Van Oord installs first Baltic Eagle offshore wind farm monopile

The first of 50 monopiles for the Baltic Eagle offshore wind farm has been placed by Van Oord’s heavy-lift installation vessel Svanen.

Van Oord is in charge of providing, transporting, and installing about 70 kilometers of inter-array cables in addition to the supply, transport, and installation of the wind turbine foundations.

The 40 square kilometer Baltic Eagle offshore wind farm is situated 30 kilometers northeast of the German island of Rügen. Iberdrola’s Baltic Eagle offshore wind farm, with a 476 MW output capacity, will provide clean electricity to 475,000 homes while lowering carbon dioxide emissions by around 1 million tonnes yearly. By the end of 2024, it should be fully functioning.

Installation procedure

According to the feeder idea, the foundations are floated to the Svanen at the offshore installation site as part of the installation strategy for the foundations. The monopiles are being moved from EEW in Rostock, Germany, to the location. The Svanen raises them upright when they get there. The gripper places the pile precisely before pile-driving starts.

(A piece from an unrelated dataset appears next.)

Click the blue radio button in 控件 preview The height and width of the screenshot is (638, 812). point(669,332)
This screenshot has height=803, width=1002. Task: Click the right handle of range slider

Beginning in March, Van Oord began shipping the transitional materials from the Spanish port of Aviles to the Van Oord location in Germany’s port of Mukran. The installation of the transitional items is planned for the second quarter. The inter-array cables will be installed and buried using Van Oord’s trencher Dig-It and cable-laying vessel Nexus later this year.

Offshore wind potential

In Europe, the Baltic Sea has enormous potential for offshore wind. Poland, Sweden, Finland, Estonia, and Germany are among the nations looking into potential offshore wind opportunities. Conditions are difficult due to the diverse soil types that make up the Baltic seabed.

The Svanen is familiar with these circumstances as a result of its previous leadership in a number of other Baltic initiatives. More than 700 foundations have been erected by the ship throughout Europe, with the majority of them being monopiles in the Baltic Sea.